Amaravati: The trouble-shooter in the then AP/Telangana Governor ESL Narasimhan comes to mind when the “ego war” between the Jagan Mohan Reddy government and the State Election Commissioner (SEC) Nimmagadda Ramesh Kumar in Andhra Pradesh seems unending even after a far-reaching judgment of the Supreme Court.
When the Telangana Rashtra Samithi (TRS) government headed by K. Chandrasekhar Rao enacted the new Municipal Act in 2019 by amending the section 195, the Governor refused to give his assent as, according to his view, the government through the Act arrogated to itself the wide-raging powers to hold elections to the urban bodies by reducing the SEC to a figurehead. Narasimhan returned the related file seeking suitable changes in the statute. The KCR government was promptly obliged to do so. Thus, what was seen as the bullying postures of the ruling dispensation was put to rest with a sense of wisdom and pro-activeness demonstrated by Narasimhan.

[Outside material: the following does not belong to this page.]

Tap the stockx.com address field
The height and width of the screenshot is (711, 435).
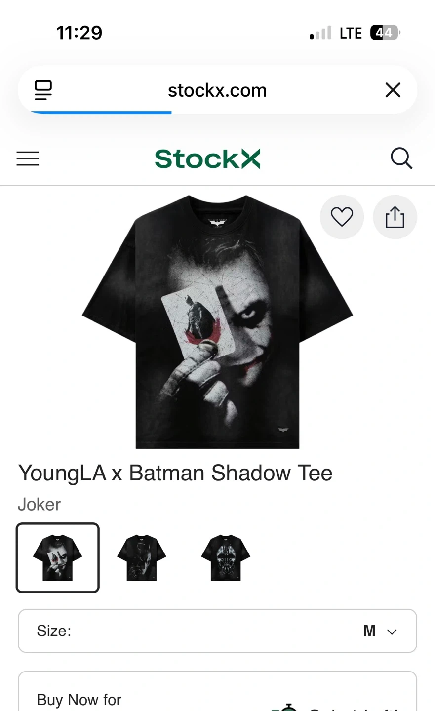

The situation in Andhra Pradesh at present seems warranting its Governor Biswabhusan Harichandan to take a leaf from the ESL’s book in this crucial juncture.
High time for Governor’s intervention
Restoration of normalcy between the two Constitutional organs is the need of the hour to let the election process go off smoothly.
The division bench of the apex court headed by Justice Sanjay Kishan Kaul in its judgment on January 25 termed the SEC-government row as an “ego war” and concluded that it could not entertain the government’s petition to put on hold the election process initiated by the SEC.
But the SC ruling did have little impact on the “ego war” that came in evidence with the Chief Minister on Thursday questioning the powers of the SEC to censure and transfer officials. The SEC censured two officials of the Panchayat Raj department—Gopalakrishna Dwivedi, Principal Secretary, and Girija Sankar, Commissioner—for failing to revise the electoral rolls for the year 2021. It also wanted the two senior officers to be kept out of the purview of elections. Subsequently, Chief Secretary Adityanath Das wrote to the Department of Personnel and Training under the union government not to take cognizance of the SEC’s censuring of senior officers as the latter has no powers to do so.
In the year 2019 too Andhra Pradesh witnessed a similar scene in the run up to the general elections with Reddy and Naidu (Chandrababu) in reversal of their roles. Then Chief Electoral Officer Gopalakrishna Dwivedi removed Chief Secretary Anil Chandra Punetha from the election duties. Punetha was replaced by LV Subramanyam under whose administrative supervision the elections to the state assembly and the parliament were held. Naidu as the Chief Minister trained guns against the CEO while Jagan in the opposition hailed him. Of course, LV Subramanyam was shown the door immediately after Jagan came to power.
What’s in the statute?
Under the Constitution, establishment of local self-government institutions is the responsibility of the states (List II, Seventh Schedule). The Constitution was amended in 1992 to define the term (five years) for these institutions. Simultaneously, another provision, Article 243K, was made in the constitution for setting up a constitutional authority called the SEC on the lines of the ECI (Election Commission of India) to conduct Panchayat elections periodically.
Thus, the SEC enjoys the same status as the EC. For example, like the removal of a Chief Election Commissioner of India, the State Election Commissioner can only be removed through impeachment. In the case of Kishan Singh Tomar vs Municipal Corporation of the City of Ahmedabad, the Supreme Court directed that state governments should abide by orders of the SECs during the conduct of the Panchayat and municipal elections, just like they follow the instructions of the ECI during Assembly and Parliament polls.
Therefore, the impasse-like situation in Andhra Pradesh calls for corrective measures on a war-footing to ensure that the SEC receives cooperation from the government to discharge its constitutional obligations.